Common sense says that an integer to a power minus and integer to the same power equals an integer - chances are the common exponent will be an integer. Since the integer must be greater than 3 to render an number greater than 65, the first possibility is 3^4, 81. That would make 2^4, or 16.
81 - 16 = 65, which is the desired result, so m = 4.
You can do this in your head.

I have a friend who says math is dark magic. With all the steps involved in this video, I would agree with her

One shouldn't discount taking the easy route with problems -- when the possibility is there. 3^m grows MUCH faster than 2^m. m is probably small. 3^3 =27. Nope, 3^4 = 81 (3x27). Hmm. 81-16? Yup. It's 65' m=4. Time to calculate in my head: maybe 6-7 seconds. Works for for exams where time is a factor.

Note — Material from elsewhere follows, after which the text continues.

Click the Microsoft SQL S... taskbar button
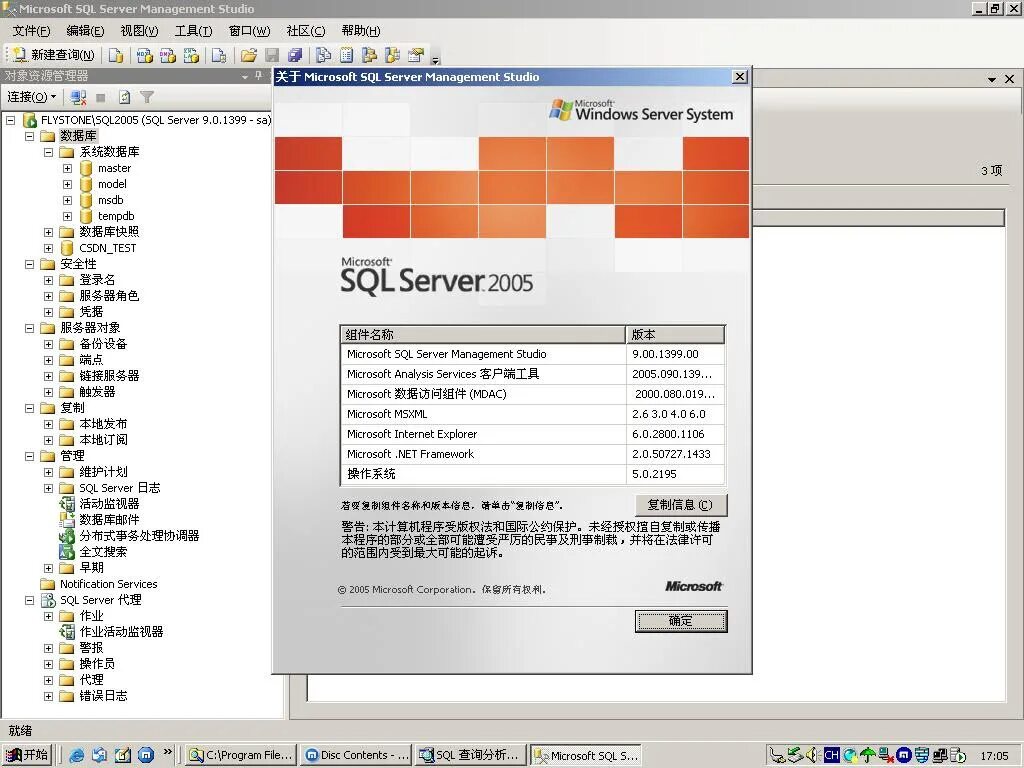The height and width of the screenshot is (768, 1024). (x=586, y=755)
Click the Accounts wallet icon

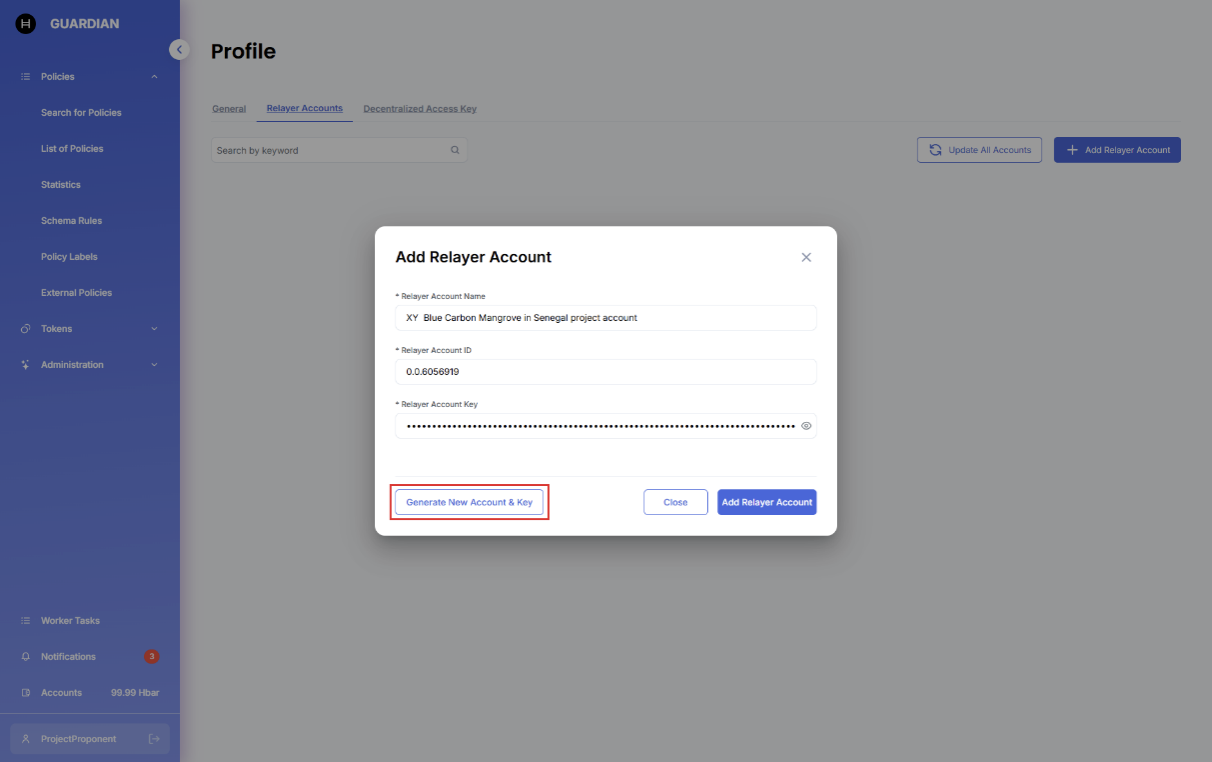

3x3x3x3=81 et 2x2x2x2=16, 81-16=65. m=4

I did this one thanks to a lucky guess to be quite honest.
m had to be 'more than 3' because 3^m had to be bigger than 65
and 4 came next ..
3^4 - 2^4 = 81 - 16 = 65

Still feels like a substitution cheat. How is this more eloquent then simply iterating from the get go? Was hoping for an analytical solution.

Easy assume m=2k then use a^2-b^2. Factor 65 = 13×5

you are really good

Okay so power of 3 are 9, 27, 81 and powers of 2 are 4, 8, 16. Since 81-16=65, at least one solution is m=4. But this is not a rigorous solution. Now to watch!

That went down well!

Great, learned a lot

This approach is really confusing. The total lecture was 22:27 min. It took over 10 minutes in before anything of value.

65=13x5
2xa^2=18 a=3^m/2
a^2=9. m=4

Not sure about the algebra without some head scratching, but got the answer in about 10 secs with trial and error.
I started with M = 3 and it didn’t work.
(3x3x3)= 27 - (2x2x2) = 8 so wrong answer of 19
Then M=4 it worked
3x3x3x3 = 81
2x2x2x2 = 16
82-16= 65

C'mon, I did this in my heat in about 10 seconds.

It helps a lot just to know the solution is integer.

I tried the log method and blew it. I'm changing majors. Maybe to art history or gender studies.

Is there an algebraic soloution available ? Same for 3^x - 2^x = 5

There was no need for checking for value of m for 2 till the value of 3 does not exceed 65.